Heinrich Christian Friedrich Schumacher (November 15, 1757 in Glückstadt, Holstein – December 9, 1830) was a Danish surgeon, botanist and professor of anatomy at the University of Copenhagen. Schumacher carried out significant research work in malacology, in other words on molluscs, and assigned systematic names to many taxa.
He was born to Joachim Christian Schumacher, a sergeant in the infantry of the Duchy of Schleswig, and his wife, Caroline Magdalene in Glückstadt in present-day Germany. In spite of his family's limited means, he received a good upbringing, and was sent to grammar school in Rendsburg. After confirmation became the apprentice of the regiment surgeon, Mehl, a learned and skilled man, who gave his eager student a thorough introduction to both medicine and botany, thereby waking Schumacher's natural gift for science. By 1773, at the age of 16, his keen efforts got him appointed as a military surgeon with his father's battalion in the army stationed in Rendsburg, working under Dr. Mehl's command.

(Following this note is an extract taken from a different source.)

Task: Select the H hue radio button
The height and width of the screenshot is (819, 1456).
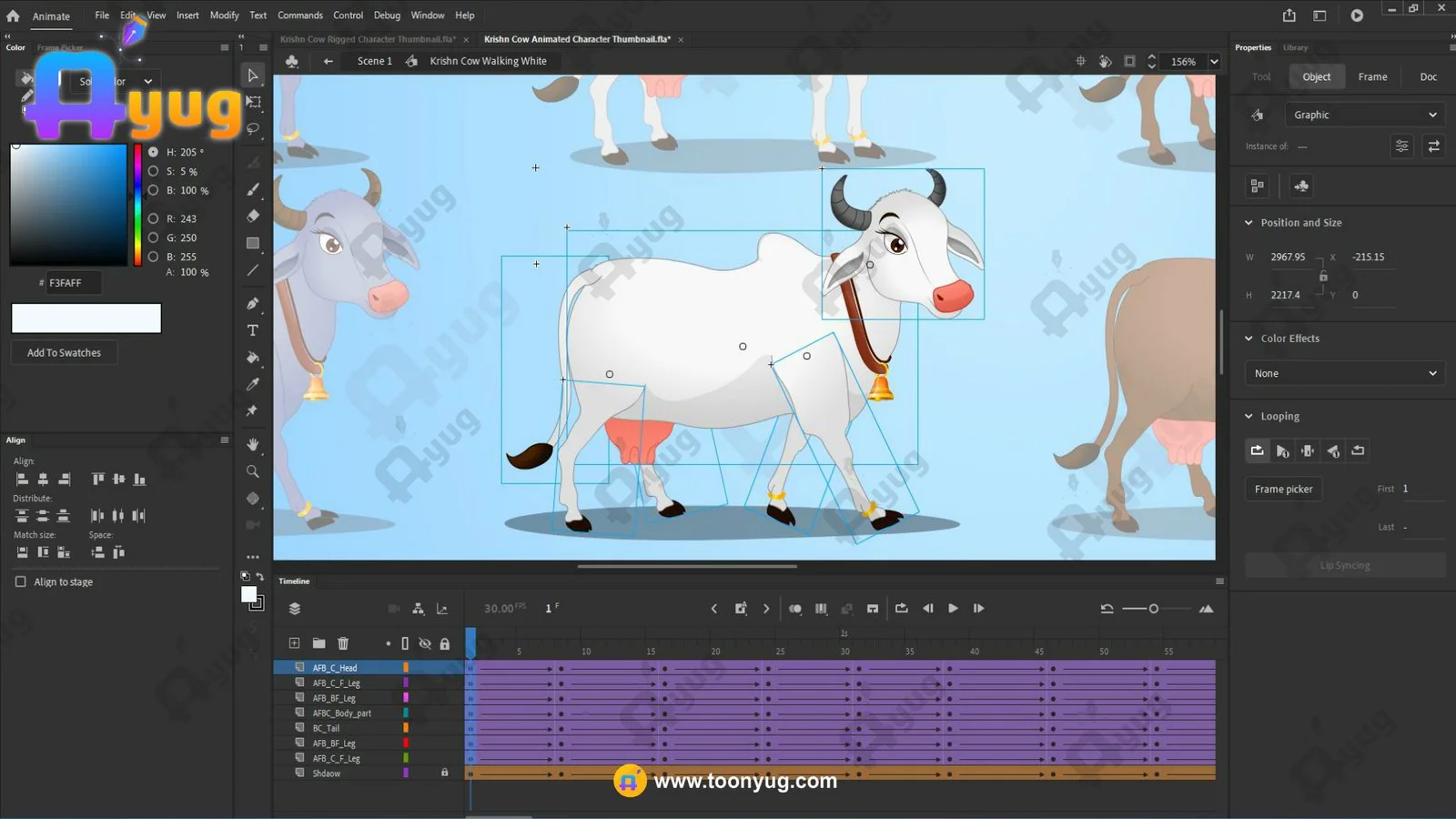Action: point(153,152)
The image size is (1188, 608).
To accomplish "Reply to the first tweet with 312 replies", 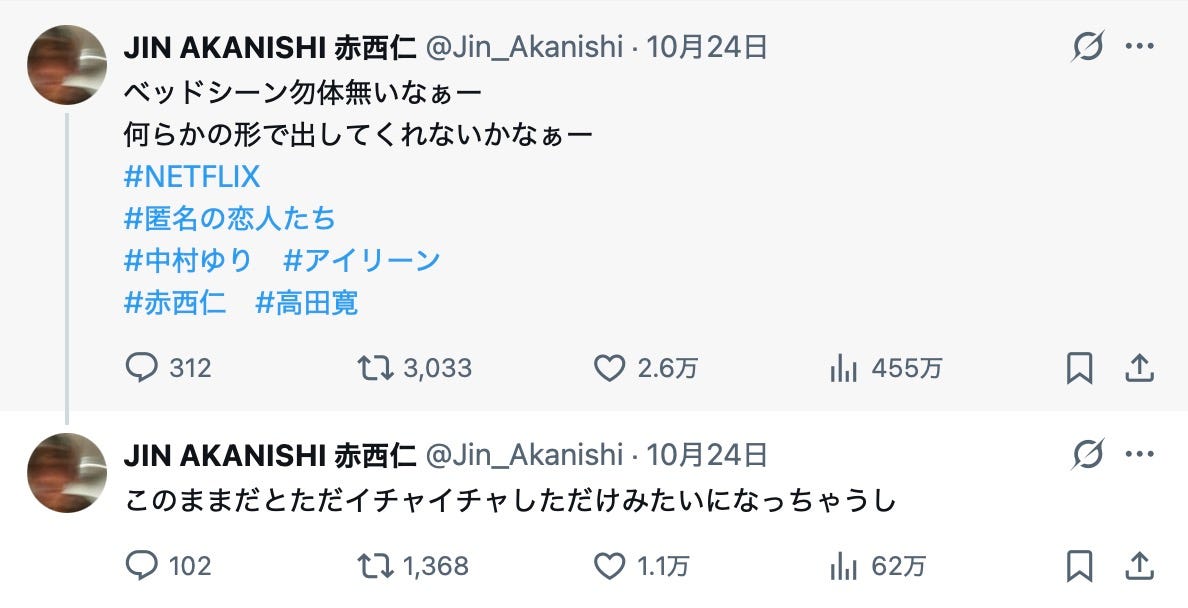I will (x=142, y=369).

In 1777 he got an 8-month leave from the army enroll as a student at Theatrum Anatomico-chirurgicum in Copenhagen (now a part of the faculty of medicine at the University of Copenhagen). While in Copenhagen he lived on nothing but an advance on his rather low wage and in 1778 he returned starved to his post in Rendsburg. He had however made a good enough impression on professor Christen Friis Rottbøll for him to call Schumacher back to Copenhagen to finish the education and to a position as prosector at the University of Copenhagen.